Dr. Ronald Nash spent much of his academic career assessing and critiquing social justice. After years of research he offers three arguments against the growing cancer: 1. It is reductionistic and far too simplistic in its formula 2. It invariably chokes freedom and life from society and 3. Social justice inevitably gives power and money to the political class, at the expense of all others.
Social Justice is Reductionistic
“Many people think that justice and equality are equivalent. Contemporary Liberals view equality as an unqualified good.” This is surely a mistake, according to the late Reformed Theological Seminary (RTS) professor. This readily becomes apparent when considering more ancient views on justice.
Ronald Nash was a contemporary at the RTS-Orlando campus with RC Sproul, both teaching apologetics and worldview. Nash’s book Freedom, Justice and the State, expounds a more robust and living view of justice than that found in liberalism.
1. If Jones does better work than any other student in the class, he is due the best grade.
2. If Jones (presumably, in this case, Ms. Jones) is the prettiest contestant in a beauty contest, she is due first prize.
3. If Jones is the first to finish the race, he is due the prize.
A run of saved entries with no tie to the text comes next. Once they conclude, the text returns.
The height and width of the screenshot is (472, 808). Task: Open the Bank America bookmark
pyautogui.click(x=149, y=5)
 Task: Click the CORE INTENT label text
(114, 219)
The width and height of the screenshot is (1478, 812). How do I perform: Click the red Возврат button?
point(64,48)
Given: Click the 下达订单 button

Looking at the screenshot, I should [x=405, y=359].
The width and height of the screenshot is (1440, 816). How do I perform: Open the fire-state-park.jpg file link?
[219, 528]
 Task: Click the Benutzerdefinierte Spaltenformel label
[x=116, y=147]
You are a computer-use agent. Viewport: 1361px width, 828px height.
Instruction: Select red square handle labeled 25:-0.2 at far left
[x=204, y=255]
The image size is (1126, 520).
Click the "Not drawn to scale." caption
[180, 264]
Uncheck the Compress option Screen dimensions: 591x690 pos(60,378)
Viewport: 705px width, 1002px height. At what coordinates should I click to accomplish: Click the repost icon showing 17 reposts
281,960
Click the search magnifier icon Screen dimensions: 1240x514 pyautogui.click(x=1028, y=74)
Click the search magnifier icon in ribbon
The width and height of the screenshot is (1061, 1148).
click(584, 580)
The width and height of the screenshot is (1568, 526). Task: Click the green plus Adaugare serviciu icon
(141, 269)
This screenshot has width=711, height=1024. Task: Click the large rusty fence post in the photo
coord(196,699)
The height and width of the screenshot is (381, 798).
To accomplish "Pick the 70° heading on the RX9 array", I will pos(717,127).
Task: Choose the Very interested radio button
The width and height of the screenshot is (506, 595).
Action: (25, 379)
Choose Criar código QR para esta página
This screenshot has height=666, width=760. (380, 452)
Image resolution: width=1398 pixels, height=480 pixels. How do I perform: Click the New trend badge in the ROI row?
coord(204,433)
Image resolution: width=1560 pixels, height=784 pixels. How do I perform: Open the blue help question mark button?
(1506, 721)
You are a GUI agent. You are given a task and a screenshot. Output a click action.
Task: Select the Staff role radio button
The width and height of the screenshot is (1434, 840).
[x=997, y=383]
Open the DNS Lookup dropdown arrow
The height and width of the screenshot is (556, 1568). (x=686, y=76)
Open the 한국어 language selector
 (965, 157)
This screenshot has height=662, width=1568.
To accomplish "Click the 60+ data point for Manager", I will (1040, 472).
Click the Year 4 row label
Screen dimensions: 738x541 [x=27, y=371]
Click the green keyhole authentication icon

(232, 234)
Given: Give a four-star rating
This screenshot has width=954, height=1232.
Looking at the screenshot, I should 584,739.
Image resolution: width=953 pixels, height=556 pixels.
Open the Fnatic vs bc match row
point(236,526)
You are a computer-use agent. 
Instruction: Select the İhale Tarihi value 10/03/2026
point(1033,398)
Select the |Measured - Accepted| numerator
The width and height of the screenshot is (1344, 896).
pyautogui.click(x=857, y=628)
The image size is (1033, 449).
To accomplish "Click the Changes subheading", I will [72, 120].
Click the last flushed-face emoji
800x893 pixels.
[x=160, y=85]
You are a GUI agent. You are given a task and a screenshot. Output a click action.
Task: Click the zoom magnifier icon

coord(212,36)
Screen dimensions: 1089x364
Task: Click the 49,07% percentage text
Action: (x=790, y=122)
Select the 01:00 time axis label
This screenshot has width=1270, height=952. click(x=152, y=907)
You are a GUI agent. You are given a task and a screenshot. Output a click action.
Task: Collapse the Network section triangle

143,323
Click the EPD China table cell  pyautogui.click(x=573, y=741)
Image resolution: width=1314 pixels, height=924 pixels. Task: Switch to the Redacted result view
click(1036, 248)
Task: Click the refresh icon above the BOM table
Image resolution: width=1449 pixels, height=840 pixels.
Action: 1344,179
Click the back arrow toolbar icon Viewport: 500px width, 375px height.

4. If Jones is promised something by Smith, Jones is due the fulfillment of the promise.
5. If Jones’ property is stolen or damaged by Smith, Jones is due whatever reparation is required to restore what he lost.
Clear as day from this list is the fact that what is merited and why cannot be reduced to one and the same thing. No simple formula will do; this is the problem with social justice. For it tries to squeeze all applications of justice into Karl Marx’s formula of, “From each, according to his…,to each according to his…” Time and again, we try words like, “need,” “effort,” “acheivement,” and so on. But these criteria “would fit some situations and not others.” What is owed to each man changes with different circumstances. With work and his boss, a man is owed based on the contracted wages determined, and the hours put in; with family and home, he deserves an equal slice of mother’s homemade Thanksgiving pie.